1917 cherche à nous raconter la mission de ces deux soldats, mais il cherche surtout à nous faire entrer dans le film, comme si nous ne faisions qu'un avec la caméra. C'est comme si nous étions un peu comme le troisième soldat qui les accompagne, d'où la nécessité du fameux plan-séquence. Nos deux soldats sont suffisamment lisses pour que tout un chacun puisse s'identifier à eux. Les moments de calme sont rares et le film est assez économe en dialogues, mais c'est suffisant pour être émotionnellement attaché à eux. Ils font preuve d'un tel sacrifice, d'un tel dévouement, d'un tel héroïsme ... difficile de ne pas être frappé d'admiration.
Et toujours dans la même idée, le film est volontairement un peu "froid" pour plus de réalisme et pour une plus grande immersion. Nous ne sommes pas dans Le Soldat Ryan ou dans La Liste de Schindler, pas besoin ici d'ajouter des éléments dramatiques, car ça dénaturerait son authenticité et la vraisemblance de cette histoire basée sur des faits réels. La simplicité du récit et son authenticité, c'est l'atout majeur de 1917 ... sans oublier la prouesse de sa mise en scène en plan-séquence intégral. On est littéralement à côté d'eux, dans les bottes d'un soldat ... et l'immersion est totale !
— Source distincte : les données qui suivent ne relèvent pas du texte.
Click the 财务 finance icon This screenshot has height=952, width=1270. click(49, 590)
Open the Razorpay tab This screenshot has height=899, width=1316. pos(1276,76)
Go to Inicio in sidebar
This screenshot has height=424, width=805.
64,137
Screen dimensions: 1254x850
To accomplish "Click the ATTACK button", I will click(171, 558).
L'autre intérêt du plan-séquence pour le spectateur, c'est de ressentir le temps passer en temps réel. Il n'y a qu'une seule coupe, mais elle est justifiée. C'est lorsque Schofield se réveille dans les escaliers, la tête ouverte dans une mare de sang. Il ne sait plus quelle heure il est, ni où il se trouve, mais il continue à avancer malgré tout, parce qu'il n'a pas d'autre choix. Pour Sam Mendes, c'est l'astuce du montage pour séparer le film en deux parties. La première partie du film est très réaliste, tandis que la seconde partie est une véritable descente en enfer. Lorsque Schofield se réveille, c'est comme s'il était encore mort et que tout son trajet de la ville jusqu'aux bois, c'était son combat pour revenir dans le monde des vivants. Le parallèle est évident (et facile) avec Apocalypse Now et Heart of Darkness.
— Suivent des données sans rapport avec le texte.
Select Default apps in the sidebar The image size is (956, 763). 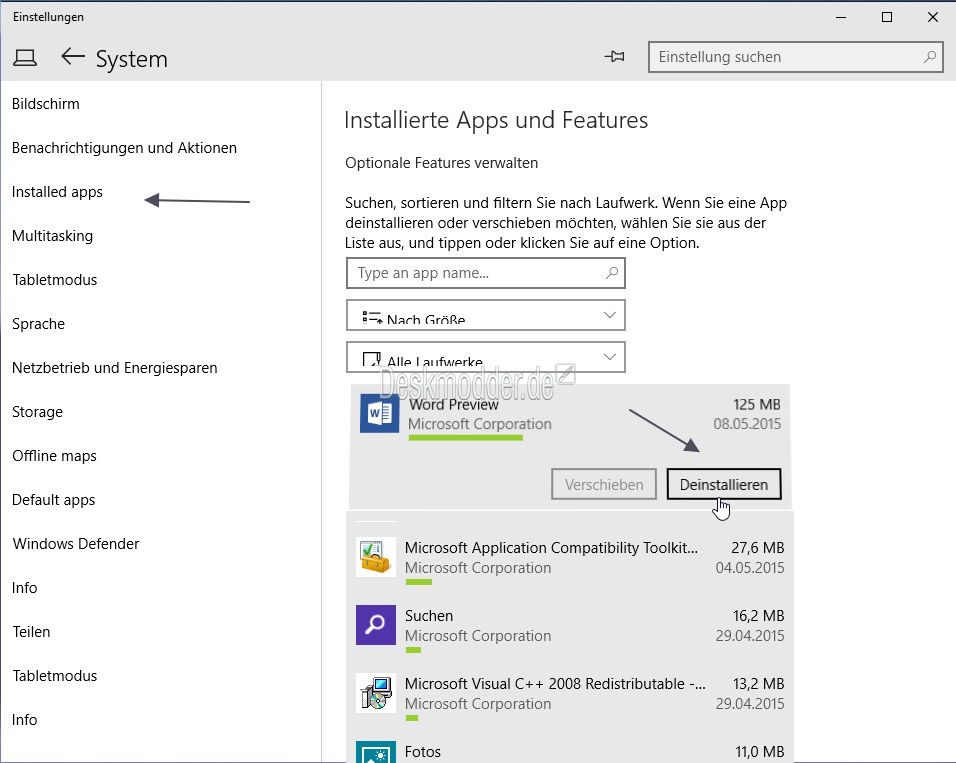[x=54, y=500]
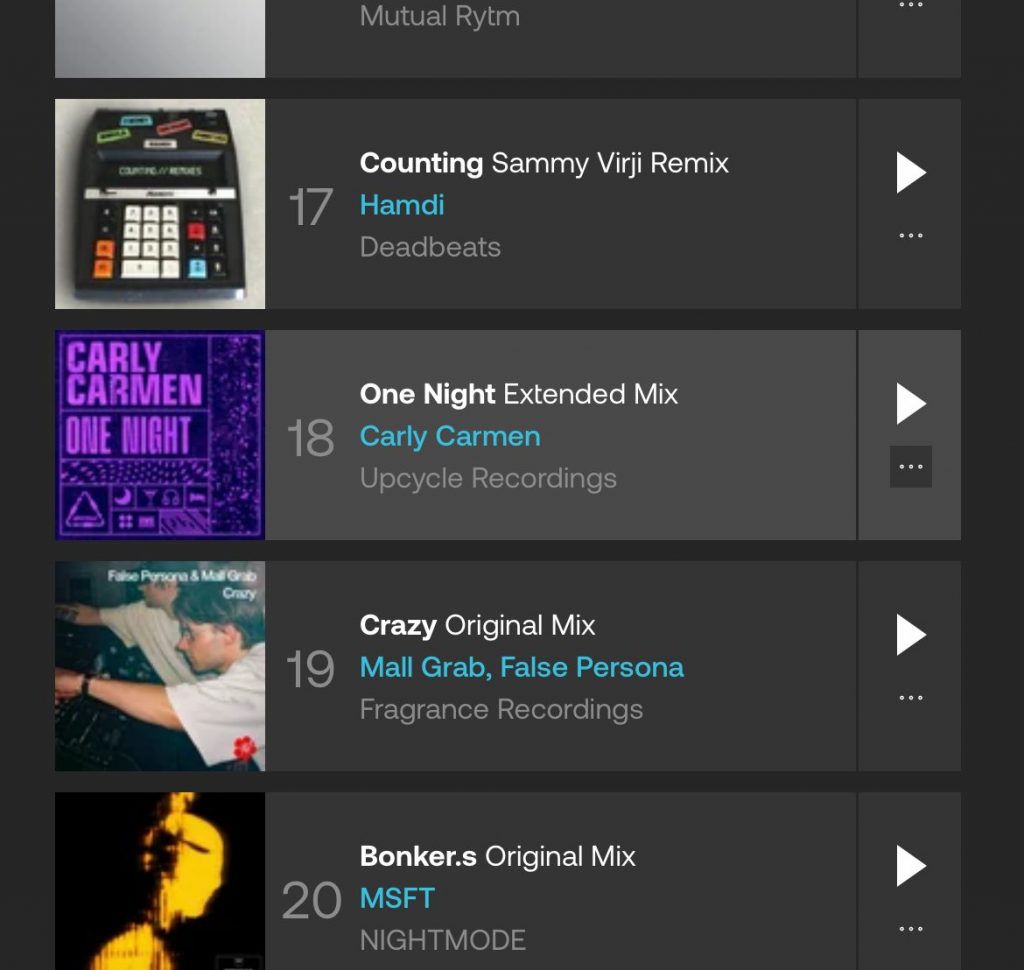Open more options for Counting track
The width and height of the screenshot is (1024, 970).
point(910,235)
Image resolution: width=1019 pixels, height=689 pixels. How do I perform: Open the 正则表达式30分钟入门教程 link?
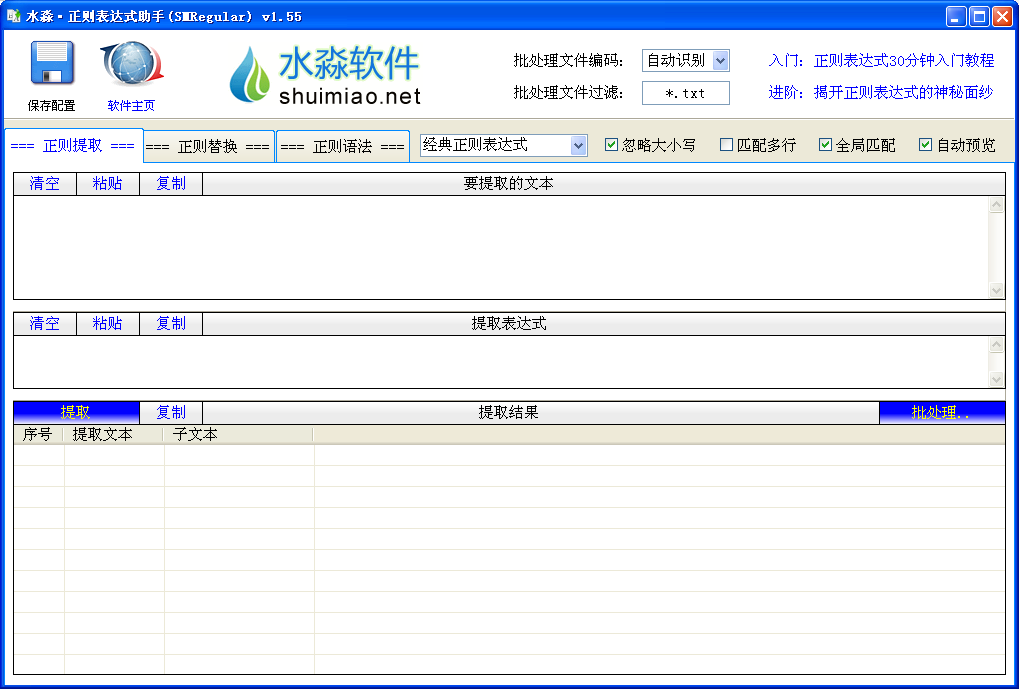pyautogui.click(x=904, y=61)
Bref, si l'effet de mise en scène est forte, abrupte et radicale, elle est toujours minimale, voire minimaliste. La prouesse technique s'efface très vite derrière le propos essentiel défendu par Sam Mendes, à savoir qu'il faut tout faire pour éviter la guerre. "Faites la paix, pas la guerre" c'est en résumé le slogan du film, une idée simple mais pas simpliste. Plutôt que faire la guerre, faites l'amour ou à défaut, faites le bien autour de vous. Faire preuve de bienveillance, de respect, d'ouverture aux autres, d'humanité envers autrui, quel qu'il soit, sont aussi d'excellents moyens pour éviter de s'entretuer à grands coups d'artilleries lourdes (ou légères). Alors oui je sais, on ne vit pas dans le monde des bisounours. Et pourtant, parce qu'on voudrait faire autrement, pacifiquement, avec douceur, avec empathie, avec la Nature ... serions-nous trop naïfs ? 1917 prouve le contraire, un film qui magnifie la valeur de la vie humaine.